**Pixel coordinate grounding data**

*****

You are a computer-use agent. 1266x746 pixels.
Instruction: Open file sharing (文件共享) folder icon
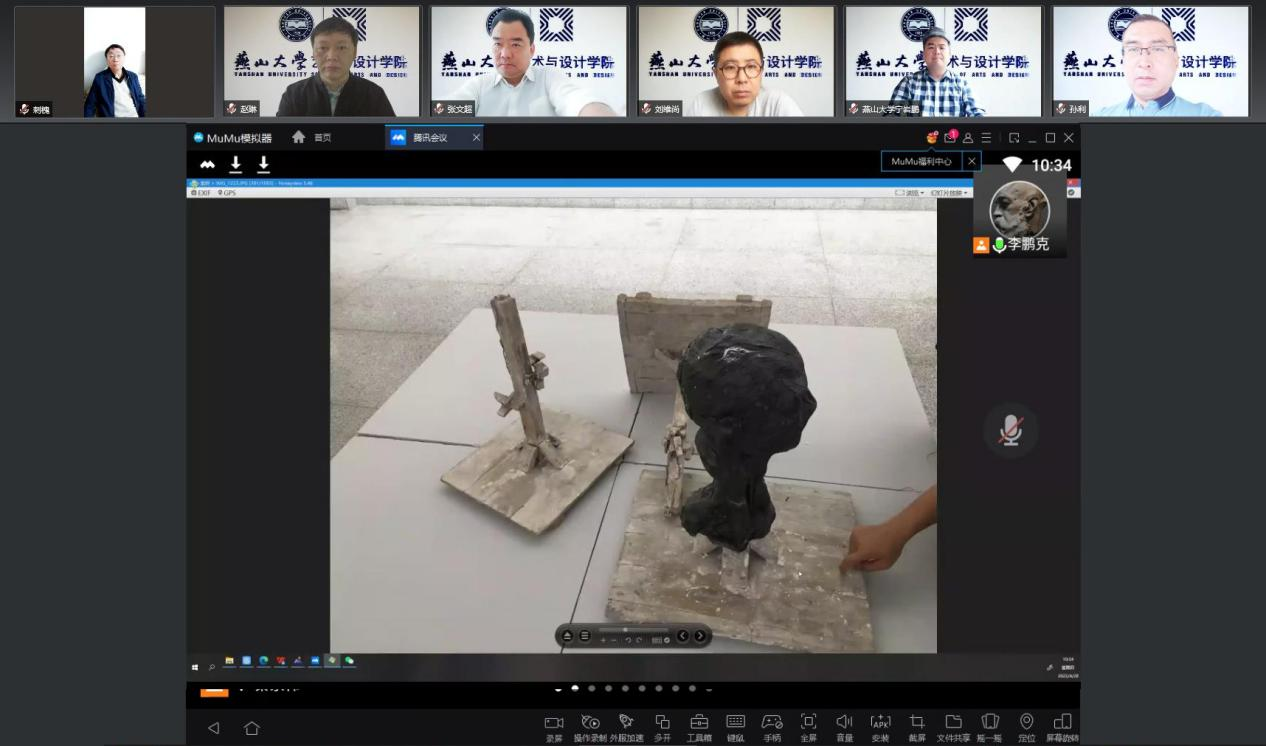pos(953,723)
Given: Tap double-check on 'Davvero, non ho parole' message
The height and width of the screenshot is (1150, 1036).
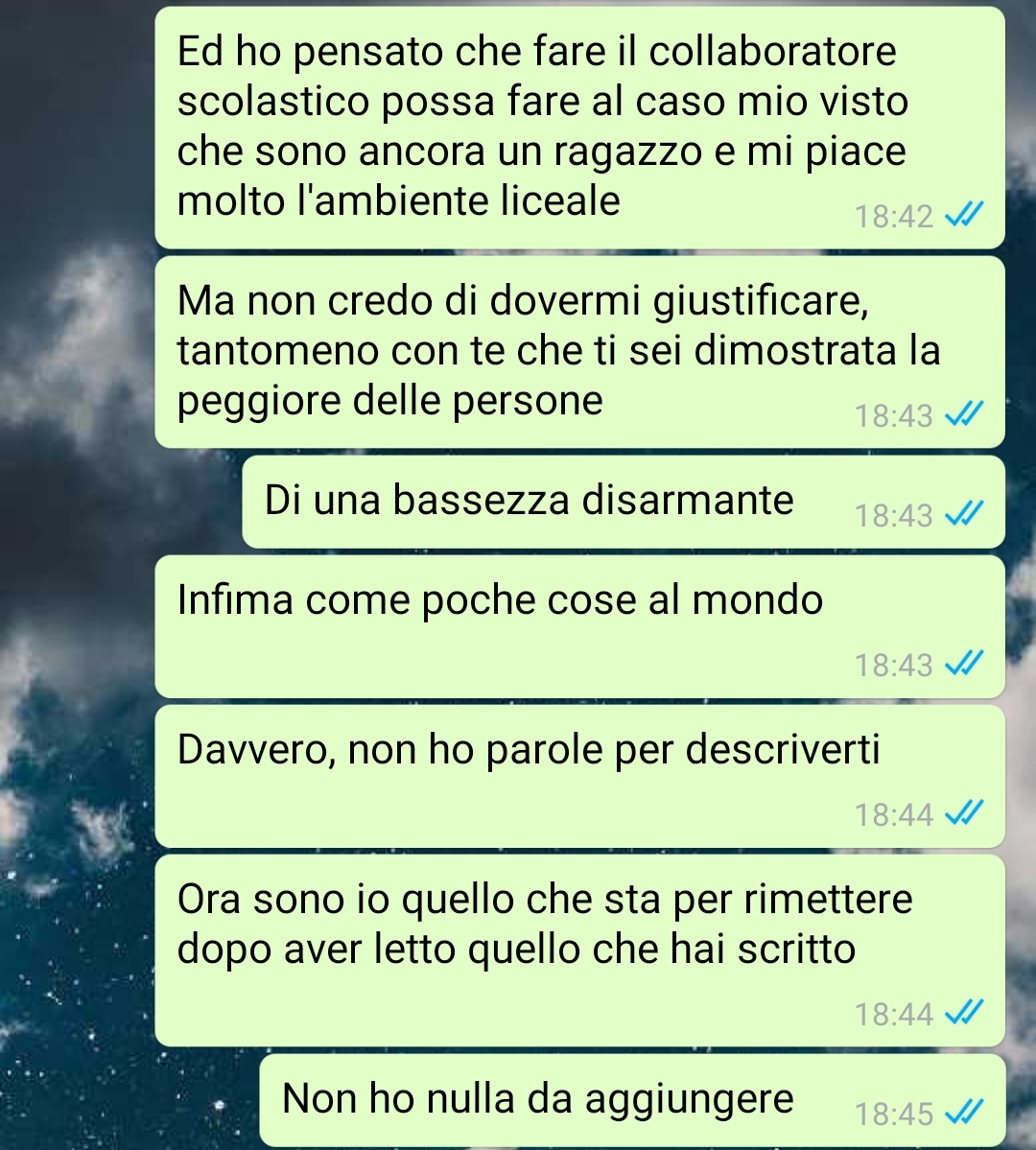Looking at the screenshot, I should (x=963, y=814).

*****

**About this task**
An exact retyping of the entries, without images, is the required answer.

**Problem solution**
You are a computer-use agent. 1266x746 pixels.
Instruction: Open file sharing (文件共享) folder icon
pos(953,723)
Given: Tap double-check on 'Davvero, non ho parole' message
The height and width of the screenshot is (1150, 1036).
Looking at the screenshot, I should (x=963, y=814).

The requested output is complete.